New quayside Window Museum display features the Waterfront of yesterday and today
PUBLISHED: 12:56 08 May 2015 | UPDATED: 12:56 08 May 2015
A time of change at the Waterfront captured in photographs
Ipswich Waterfront has changed enormously over recent years and the pace of change is accelerating.
The riverside with its wooden quays was replaced by the Victorian Wet Dock for international trade, imports and exports creating tremendous wealh and industry.
Now today the Waterfront has a new role, as a focus for living by the water, leisure and entertainment and there are still high-end marine-based businesse.
Millions of pounds worth of yachts and cruisers are tied up at the marina pontoons.
The latest Ipswich Maritime Trust Window Museum exhibition, titled The Waterfront 1837, actually charts the changes from 1837, when Edward Caley produced detailed and drawings, and subsequent times to the present day.
The are old photographs including John Wiggin’s 1846 images and more recently David Kindred’s Wherry Quay panorama of 1965.
Stuart Grimwade, and other IMT `window wizards’ were putting the final touches to the new display this week, and it will stay in place during the summer months.
“It will be here six months,” he said, “and it is a fascinating display. We are sure people will enjoy it.”
“We are grateful for the support of UCS Department of Photography and Lawrence Woolston who has produced the photos of how the area looks today.”
There is a chance to compare sections of the Waterfront today also with the Victorian drawings.

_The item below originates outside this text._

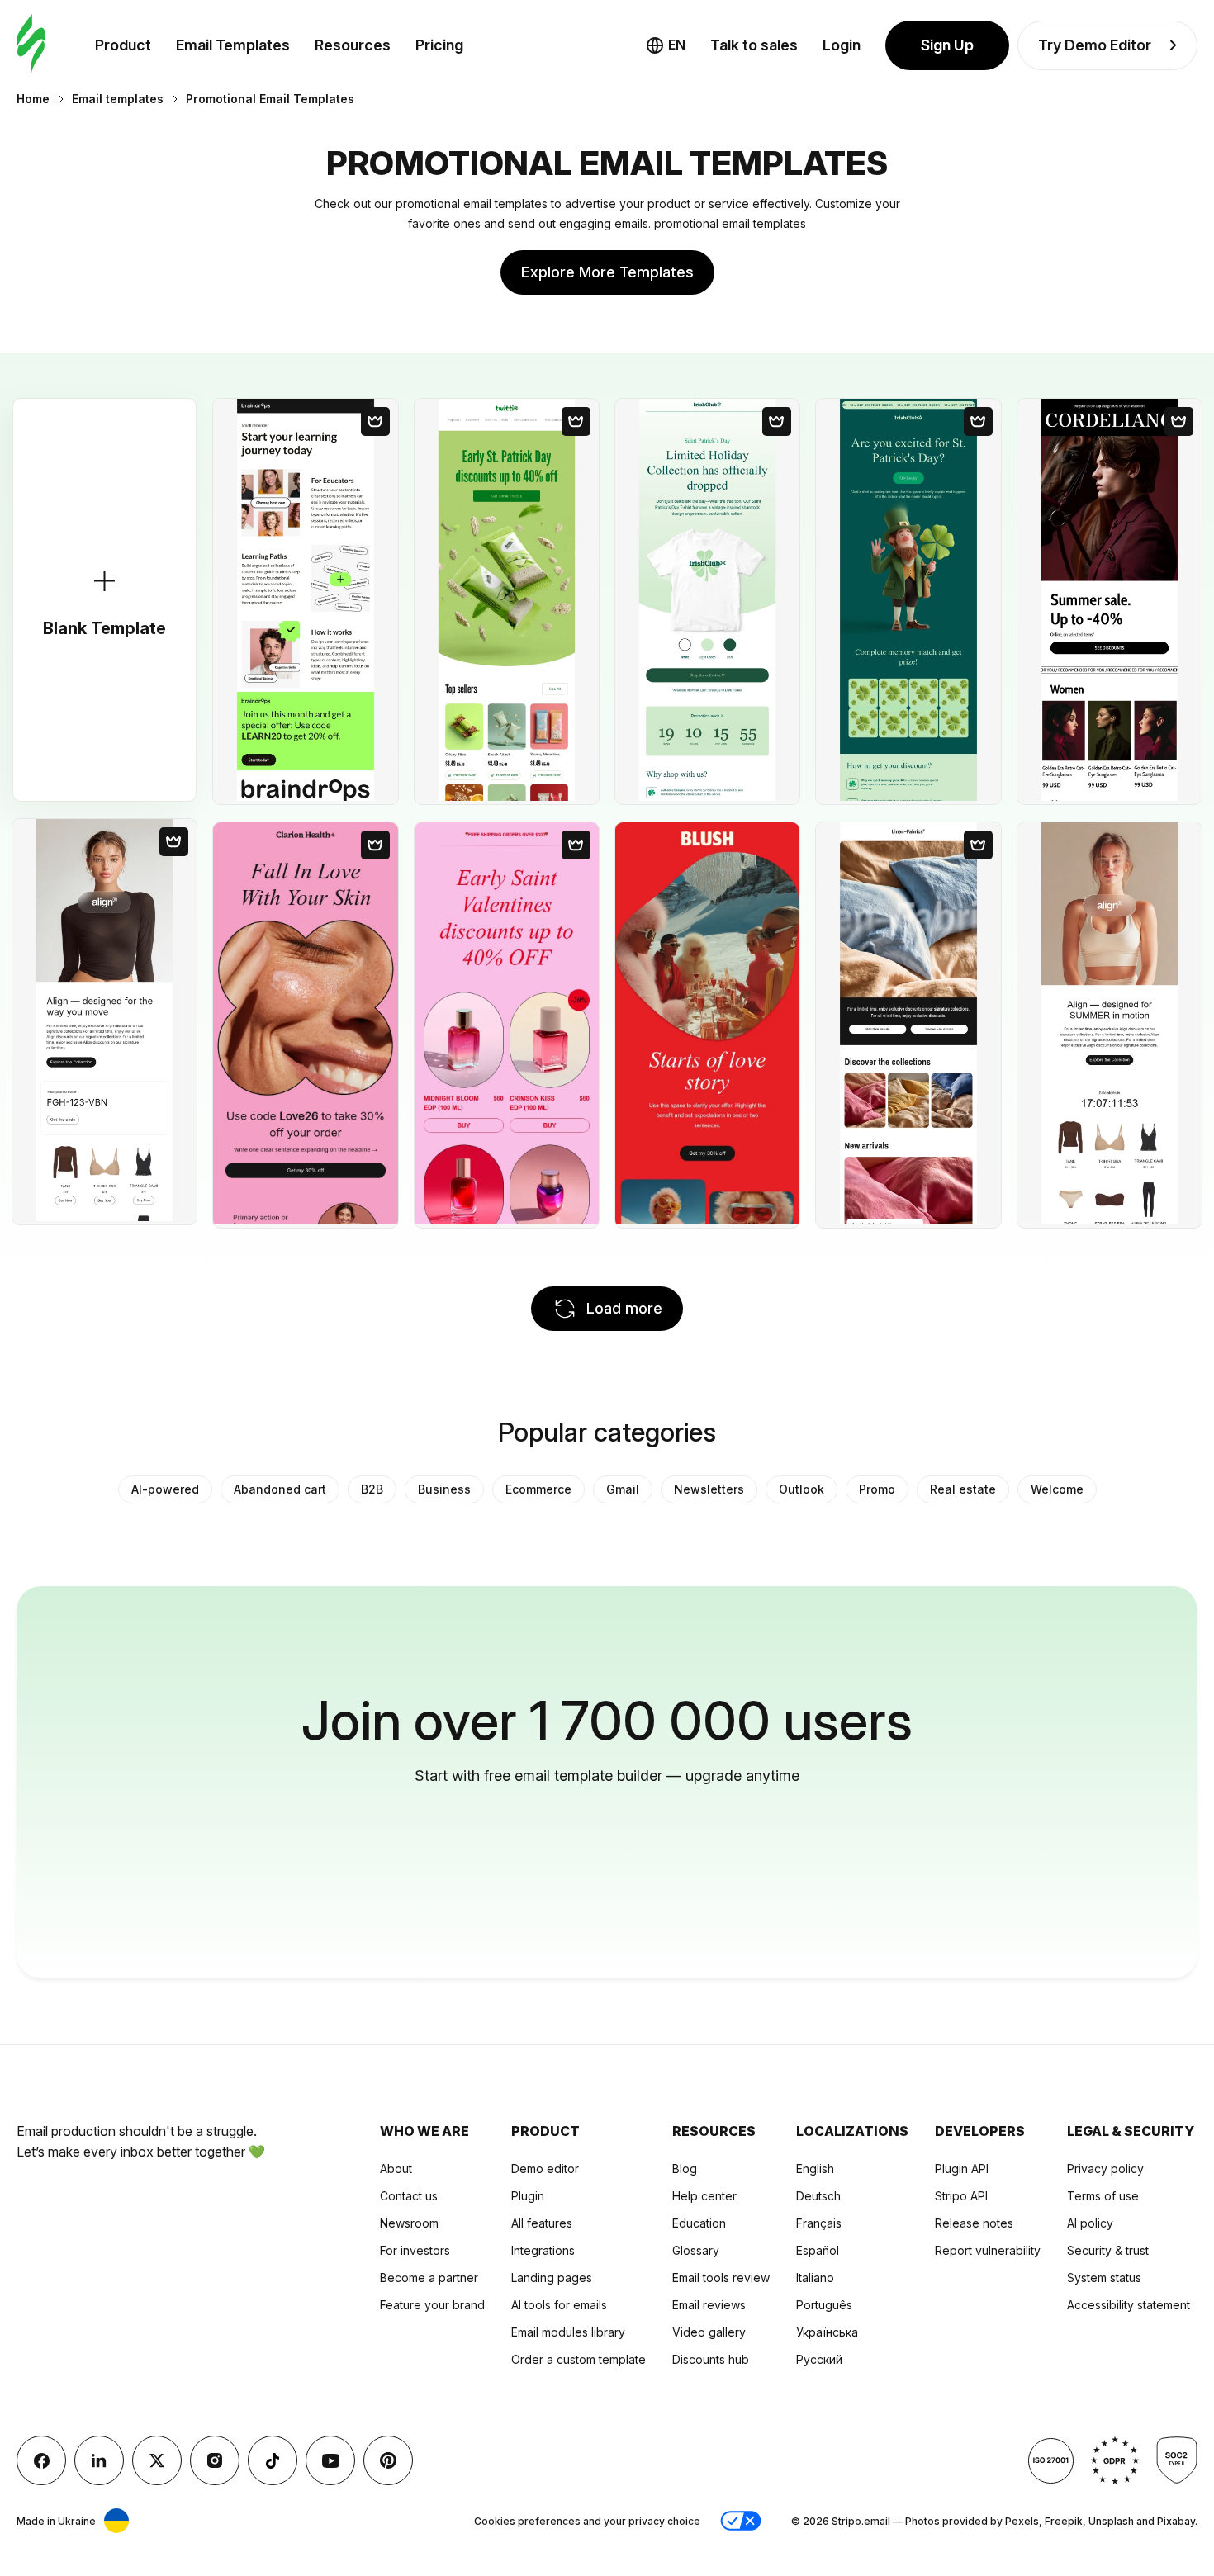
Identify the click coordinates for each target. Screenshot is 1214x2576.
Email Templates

The Caley drawings of Ipswich Waterfront
In 1837 Edward Caley prepared detailed plans and drawings of all the town’s quays, wharves, warehouses, shipyards, maritime businesses and factories from Stoke Bridge as far down river as the then newly constructed gasworks (where Patteson Road is today).
In those days, ship movements to and from the old wooden quays were restricted by the river emptying and filling with the tide each day, and the bold decision was taken to create an entirely new dock for the town.
The 1841 Census shows Mr Edward Caley, then aged 20, living in St. Peter’s Street with his younger brother, whom he had appointed to assist him.
Stuart said: “We must assume that this is the same Edward Caley who prepared the drawings some years earlier. As assistant-engineer under Mr. Henry Palmer, Edward was then given sole responsibility for the construction of the Wet Dock that we see today, when the tidal River Orwell was diverted through the New Cut. In 1843, when the new Wet Dock opened, it was one of the largest areas of impounded water of its kind in Europe, and helped to create much of the town’s Victorian industrial growth and wealth. With his work finished in Ipswich, Mr Caley was appointed a government
engineer in Ceylon but died a year later.
“With the four Caley panels, for comparison, we show a panoramic view of the same area of today’s waterfront as Mr Caley depicted in his coloured illustrations. This present day photographic equivalent of Edward Caley’s drawings was created by Lawrence Woolston of University Campus Suffolk, and the trust is grateful for their help and support during the making of this display.”
The IMT Window Museum can be seen by day or night by visitors to the area.